§ DATA SUPPLIED
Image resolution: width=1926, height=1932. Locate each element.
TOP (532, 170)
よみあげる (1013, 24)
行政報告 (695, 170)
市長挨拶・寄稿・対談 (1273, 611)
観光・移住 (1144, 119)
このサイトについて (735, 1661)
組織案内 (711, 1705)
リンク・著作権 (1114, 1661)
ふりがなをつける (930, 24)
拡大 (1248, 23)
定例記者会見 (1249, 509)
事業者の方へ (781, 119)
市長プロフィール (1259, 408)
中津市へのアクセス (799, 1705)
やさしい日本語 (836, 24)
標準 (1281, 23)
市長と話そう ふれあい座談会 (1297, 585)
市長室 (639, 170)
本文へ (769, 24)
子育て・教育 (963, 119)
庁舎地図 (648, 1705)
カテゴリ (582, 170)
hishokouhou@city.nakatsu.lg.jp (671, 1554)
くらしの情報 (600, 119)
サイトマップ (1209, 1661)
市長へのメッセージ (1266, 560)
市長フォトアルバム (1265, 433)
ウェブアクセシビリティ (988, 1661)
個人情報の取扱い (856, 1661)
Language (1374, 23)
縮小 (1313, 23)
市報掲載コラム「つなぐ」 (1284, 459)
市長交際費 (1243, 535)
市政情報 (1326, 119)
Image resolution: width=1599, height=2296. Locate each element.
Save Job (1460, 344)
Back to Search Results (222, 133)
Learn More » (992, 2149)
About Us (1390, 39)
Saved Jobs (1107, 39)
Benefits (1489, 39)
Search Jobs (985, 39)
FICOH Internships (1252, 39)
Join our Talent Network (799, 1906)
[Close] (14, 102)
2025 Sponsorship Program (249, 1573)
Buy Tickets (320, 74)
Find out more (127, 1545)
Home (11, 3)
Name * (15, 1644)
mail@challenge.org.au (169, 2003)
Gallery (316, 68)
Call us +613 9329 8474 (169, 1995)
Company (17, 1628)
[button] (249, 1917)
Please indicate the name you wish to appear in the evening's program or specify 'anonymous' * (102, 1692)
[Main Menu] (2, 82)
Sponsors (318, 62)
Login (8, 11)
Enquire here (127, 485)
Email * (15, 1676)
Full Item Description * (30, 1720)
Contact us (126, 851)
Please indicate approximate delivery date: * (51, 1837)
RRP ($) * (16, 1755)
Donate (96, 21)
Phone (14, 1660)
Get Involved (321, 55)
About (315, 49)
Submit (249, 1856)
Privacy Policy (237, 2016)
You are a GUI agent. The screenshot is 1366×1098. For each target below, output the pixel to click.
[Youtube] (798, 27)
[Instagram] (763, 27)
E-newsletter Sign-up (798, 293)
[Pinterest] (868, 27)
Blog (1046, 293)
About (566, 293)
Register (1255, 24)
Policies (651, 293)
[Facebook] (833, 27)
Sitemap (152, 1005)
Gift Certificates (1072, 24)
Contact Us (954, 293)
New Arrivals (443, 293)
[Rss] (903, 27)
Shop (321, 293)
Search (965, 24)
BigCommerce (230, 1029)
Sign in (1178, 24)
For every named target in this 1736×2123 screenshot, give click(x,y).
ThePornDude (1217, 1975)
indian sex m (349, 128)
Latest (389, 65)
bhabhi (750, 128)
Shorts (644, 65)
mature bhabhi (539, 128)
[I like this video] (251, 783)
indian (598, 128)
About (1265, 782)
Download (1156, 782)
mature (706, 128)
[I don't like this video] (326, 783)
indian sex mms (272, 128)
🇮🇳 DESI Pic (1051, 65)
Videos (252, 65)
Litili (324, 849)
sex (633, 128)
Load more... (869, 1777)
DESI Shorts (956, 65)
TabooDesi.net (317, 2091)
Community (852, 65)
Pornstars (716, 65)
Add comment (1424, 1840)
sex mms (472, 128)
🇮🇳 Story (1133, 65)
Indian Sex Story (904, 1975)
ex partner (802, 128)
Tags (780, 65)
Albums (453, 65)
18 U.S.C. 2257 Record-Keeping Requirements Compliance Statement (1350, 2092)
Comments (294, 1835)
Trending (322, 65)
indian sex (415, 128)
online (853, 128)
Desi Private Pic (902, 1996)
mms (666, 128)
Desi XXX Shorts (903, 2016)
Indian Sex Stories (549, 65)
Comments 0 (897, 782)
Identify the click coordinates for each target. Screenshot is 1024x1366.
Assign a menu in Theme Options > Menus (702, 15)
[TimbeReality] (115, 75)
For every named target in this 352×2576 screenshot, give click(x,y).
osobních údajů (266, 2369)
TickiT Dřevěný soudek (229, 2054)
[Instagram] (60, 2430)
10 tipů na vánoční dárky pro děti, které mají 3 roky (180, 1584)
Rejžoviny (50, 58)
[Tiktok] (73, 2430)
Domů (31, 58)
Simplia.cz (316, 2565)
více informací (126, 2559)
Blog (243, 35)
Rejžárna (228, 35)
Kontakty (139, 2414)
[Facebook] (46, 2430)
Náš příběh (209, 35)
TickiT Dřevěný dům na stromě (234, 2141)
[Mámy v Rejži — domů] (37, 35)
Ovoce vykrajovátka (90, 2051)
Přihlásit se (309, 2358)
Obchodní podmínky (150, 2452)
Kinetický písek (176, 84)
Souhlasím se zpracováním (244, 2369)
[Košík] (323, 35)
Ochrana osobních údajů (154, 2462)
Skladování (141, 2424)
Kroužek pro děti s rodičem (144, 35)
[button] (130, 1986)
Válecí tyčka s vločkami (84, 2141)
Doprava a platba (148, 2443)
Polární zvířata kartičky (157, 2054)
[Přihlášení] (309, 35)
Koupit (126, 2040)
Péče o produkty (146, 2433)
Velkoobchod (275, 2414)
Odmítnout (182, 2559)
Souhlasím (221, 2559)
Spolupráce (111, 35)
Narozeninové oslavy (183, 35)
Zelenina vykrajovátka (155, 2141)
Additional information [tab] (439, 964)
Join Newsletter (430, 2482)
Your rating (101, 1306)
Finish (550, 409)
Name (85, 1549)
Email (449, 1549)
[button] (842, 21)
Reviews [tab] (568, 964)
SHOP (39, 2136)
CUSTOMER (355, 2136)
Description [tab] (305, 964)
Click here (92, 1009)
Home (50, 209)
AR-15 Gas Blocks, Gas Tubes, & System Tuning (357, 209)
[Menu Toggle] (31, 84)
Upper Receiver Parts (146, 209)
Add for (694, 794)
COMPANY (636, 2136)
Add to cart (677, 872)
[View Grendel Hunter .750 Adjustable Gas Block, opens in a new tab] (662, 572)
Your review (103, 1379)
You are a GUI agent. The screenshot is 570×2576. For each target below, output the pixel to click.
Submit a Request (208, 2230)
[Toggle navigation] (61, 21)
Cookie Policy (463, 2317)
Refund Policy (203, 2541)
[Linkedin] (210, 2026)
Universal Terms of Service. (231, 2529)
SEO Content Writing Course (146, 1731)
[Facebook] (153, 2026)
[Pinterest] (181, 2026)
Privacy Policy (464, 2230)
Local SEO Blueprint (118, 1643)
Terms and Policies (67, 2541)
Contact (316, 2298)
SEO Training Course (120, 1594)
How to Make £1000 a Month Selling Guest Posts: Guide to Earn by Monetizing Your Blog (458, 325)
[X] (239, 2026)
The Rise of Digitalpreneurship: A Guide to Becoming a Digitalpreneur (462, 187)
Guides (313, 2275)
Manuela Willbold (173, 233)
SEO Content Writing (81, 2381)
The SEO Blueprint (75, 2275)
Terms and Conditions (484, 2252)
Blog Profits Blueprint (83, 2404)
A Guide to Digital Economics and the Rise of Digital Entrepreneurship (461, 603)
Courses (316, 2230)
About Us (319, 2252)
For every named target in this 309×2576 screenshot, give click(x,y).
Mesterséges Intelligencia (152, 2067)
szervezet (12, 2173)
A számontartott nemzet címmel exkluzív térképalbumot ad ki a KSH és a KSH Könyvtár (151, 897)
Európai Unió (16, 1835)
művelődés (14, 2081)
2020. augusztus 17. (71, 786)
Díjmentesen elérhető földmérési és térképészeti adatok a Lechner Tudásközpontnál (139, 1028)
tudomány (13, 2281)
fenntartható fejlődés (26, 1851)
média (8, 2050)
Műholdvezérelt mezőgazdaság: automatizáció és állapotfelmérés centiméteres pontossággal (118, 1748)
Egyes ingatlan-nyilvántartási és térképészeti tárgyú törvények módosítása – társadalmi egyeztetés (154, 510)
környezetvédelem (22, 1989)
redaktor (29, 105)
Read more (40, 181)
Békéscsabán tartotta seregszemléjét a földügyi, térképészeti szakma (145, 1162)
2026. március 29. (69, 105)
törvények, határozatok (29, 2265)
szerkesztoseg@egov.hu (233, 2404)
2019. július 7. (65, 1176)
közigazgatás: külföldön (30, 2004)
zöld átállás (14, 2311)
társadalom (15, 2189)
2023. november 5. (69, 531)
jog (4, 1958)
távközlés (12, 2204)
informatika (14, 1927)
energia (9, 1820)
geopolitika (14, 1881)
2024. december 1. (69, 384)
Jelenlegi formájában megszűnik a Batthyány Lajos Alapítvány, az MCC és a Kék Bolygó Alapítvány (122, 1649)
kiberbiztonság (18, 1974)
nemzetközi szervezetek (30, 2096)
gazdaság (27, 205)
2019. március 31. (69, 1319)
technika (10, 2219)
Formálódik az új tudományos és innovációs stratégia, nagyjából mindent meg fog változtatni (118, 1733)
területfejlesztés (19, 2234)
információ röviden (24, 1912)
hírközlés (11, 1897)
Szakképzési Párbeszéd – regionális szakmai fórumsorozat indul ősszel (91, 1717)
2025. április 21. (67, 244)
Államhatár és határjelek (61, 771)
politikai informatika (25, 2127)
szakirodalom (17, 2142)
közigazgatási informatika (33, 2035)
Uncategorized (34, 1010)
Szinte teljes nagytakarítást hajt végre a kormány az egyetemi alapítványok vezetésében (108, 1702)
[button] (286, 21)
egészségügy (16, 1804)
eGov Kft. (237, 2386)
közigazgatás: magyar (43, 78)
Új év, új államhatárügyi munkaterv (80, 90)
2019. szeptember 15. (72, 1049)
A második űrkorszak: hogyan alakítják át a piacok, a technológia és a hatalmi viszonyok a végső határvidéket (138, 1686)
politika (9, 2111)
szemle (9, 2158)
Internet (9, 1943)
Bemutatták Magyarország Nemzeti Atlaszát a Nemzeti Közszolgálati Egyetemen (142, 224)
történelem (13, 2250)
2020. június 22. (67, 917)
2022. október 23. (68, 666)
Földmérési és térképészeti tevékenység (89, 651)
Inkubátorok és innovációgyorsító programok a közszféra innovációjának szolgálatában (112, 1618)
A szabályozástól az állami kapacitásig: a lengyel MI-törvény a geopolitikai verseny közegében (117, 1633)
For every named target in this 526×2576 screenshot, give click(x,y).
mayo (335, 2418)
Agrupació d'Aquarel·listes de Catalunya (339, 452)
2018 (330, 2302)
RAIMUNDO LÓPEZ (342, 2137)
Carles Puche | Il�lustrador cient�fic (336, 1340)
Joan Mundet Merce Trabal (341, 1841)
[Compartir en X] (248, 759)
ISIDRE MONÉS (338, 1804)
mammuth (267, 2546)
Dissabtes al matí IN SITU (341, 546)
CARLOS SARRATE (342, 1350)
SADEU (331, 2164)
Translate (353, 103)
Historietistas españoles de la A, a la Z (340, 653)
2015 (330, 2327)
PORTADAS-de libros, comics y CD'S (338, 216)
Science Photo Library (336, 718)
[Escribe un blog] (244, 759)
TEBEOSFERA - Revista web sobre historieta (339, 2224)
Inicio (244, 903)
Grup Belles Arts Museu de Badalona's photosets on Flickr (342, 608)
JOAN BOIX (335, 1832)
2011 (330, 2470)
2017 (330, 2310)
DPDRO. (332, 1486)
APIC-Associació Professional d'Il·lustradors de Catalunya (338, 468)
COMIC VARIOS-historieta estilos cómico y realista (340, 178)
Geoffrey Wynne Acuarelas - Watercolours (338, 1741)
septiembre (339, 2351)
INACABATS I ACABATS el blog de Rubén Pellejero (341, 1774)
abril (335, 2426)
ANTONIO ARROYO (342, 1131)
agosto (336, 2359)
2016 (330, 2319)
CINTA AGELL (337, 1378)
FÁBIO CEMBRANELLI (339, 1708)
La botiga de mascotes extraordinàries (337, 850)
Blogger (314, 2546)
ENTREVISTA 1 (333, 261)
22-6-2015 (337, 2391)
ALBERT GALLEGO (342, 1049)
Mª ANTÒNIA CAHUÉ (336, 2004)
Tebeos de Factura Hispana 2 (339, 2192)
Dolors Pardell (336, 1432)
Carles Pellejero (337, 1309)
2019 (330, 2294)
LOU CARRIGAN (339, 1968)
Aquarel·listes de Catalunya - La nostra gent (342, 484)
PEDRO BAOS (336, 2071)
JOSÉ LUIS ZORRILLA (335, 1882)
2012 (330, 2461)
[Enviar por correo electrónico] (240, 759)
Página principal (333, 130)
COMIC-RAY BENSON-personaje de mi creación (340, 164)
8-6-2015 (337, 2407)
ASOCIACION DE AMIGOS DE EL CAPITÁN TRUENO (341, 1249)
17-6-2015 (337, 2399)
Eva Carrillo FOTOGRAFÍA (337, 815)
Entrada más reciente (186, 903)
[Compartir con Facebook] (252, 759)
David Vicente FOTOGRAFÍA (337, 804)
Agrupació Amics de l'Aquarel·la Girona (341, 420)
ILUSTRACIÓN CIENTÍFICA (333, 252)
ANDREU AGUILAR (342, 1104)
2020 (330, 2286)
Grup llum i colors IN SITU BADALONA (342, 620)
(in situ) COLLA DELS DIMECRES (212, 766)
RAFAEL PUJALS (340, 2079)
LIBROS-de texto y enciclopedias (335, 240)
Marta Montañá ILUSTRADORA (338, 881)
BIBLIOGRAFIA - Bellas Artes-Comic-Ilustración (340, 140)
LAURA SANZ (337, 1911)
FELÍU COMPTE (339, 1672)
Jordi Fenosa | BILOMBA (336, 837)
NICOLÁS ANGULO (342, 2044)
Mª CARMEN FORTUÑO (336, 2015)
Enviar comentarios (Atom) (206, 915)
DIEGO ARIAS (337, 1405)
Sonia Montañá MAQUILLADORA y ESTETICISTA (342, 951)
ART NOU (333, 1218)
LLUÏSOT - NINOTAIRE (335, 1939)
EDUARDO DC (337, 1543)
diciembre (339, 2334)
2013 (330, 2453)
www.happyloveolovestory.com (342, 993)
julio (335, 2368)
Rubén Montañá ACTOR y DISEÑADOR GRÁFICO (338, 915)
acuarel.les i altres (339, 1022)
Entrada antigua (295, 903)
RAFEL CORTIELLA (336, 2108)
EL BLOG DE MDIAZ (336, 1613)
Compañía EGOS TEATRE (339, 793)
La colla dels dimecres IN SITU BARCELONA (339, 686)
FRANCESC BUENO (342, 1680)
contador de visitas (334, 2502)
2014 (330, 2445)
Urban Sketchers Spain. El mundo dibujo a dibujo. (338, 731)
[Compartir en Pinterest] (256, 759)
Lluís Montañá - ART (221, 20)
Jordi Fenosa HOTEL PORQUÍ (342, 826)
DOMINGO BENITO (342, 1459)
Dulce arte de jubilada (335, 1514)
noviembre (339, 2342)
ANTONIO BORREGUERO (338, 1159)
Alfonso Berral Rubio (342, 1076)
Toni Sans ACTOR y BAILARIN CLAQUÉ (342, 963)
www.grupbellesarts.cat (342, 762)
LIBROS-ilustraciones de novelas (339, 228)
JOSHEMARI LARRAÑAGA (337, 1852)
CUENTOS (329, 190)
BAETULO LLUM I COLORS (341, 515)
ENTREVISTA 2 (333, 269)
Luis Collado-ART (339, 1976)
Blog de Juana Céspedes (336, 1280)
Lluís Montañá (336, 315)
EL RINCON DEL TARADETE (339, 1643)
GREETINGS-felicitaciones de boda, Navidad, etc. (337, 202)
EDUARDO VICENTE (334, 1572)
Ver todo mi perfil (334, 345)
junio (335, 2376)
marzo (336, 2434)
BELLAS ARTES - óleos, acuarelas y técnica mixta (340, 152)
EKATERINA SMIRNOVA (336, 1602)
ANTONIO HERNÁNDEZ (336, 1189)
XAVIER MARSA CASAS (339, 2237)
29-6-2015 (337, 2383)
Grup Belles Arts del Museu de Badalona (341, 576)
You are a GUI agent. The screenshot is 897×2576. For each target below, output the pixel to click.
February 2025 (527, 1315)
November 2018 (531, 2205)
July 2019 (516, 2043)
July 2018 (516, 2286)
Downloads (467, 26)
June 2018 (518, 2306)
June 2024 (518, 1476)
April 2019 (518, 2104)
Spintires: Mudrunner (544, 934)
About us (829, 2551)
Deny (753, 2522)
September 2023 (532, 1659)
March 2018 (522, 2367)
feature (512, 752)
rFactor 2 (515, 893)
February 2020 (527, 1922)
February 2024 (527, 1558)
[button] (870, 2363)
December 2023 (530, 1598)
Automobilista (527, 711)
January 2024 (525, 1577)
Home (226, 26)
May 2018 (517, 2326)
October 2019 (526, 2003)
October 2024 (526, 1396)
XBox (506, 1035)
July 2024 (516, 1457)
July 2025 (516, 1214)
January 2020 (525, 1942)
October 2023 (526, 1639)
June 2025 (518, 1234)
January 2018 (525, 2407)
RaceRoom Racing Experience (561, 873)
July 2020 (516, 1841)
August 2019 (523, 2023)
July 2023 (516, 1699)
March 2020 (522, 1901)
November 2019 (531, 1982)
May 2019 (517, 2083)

§ REQUIREMENT
Please, from the material above, copy only the lines from the line with "www.happyloveolovestory.com (342, 993)" up to and including the line with "Jordi Fenosa HOTEL PORQUÍ (342, 826)", exactly as written.

§ REPLY
www.happyloveolovestory.com (342, 993)
julio (335, 2368)
Rubén Montañá ACTOR y DISEÑADOR GRÁFICO (338, 915)
acuarel.les i altres (339, 1022)
Entrada antigua (295, 903)
RAFEL CORTIELLA (336, 2108)
EL BLOG DE MDIAZ (336, 1613)
Compañía EGOS TEATRE (339, 793)
La colla dels dimecres IN SITU BARCELONA (339, 686)
FRANCESC BUENO (342, 1680)
contador de visitas (334, 2502)
2014 (330, 2445)
Urban Sketchers Spain. El mundo dibujo a dibujo. (338, 731)
[Compartir en Pinterest] (256, 759)
Lluís Montañá - ART (221, 20)
Jordi Fenosa HOTEL PORQUÍ (342, 826)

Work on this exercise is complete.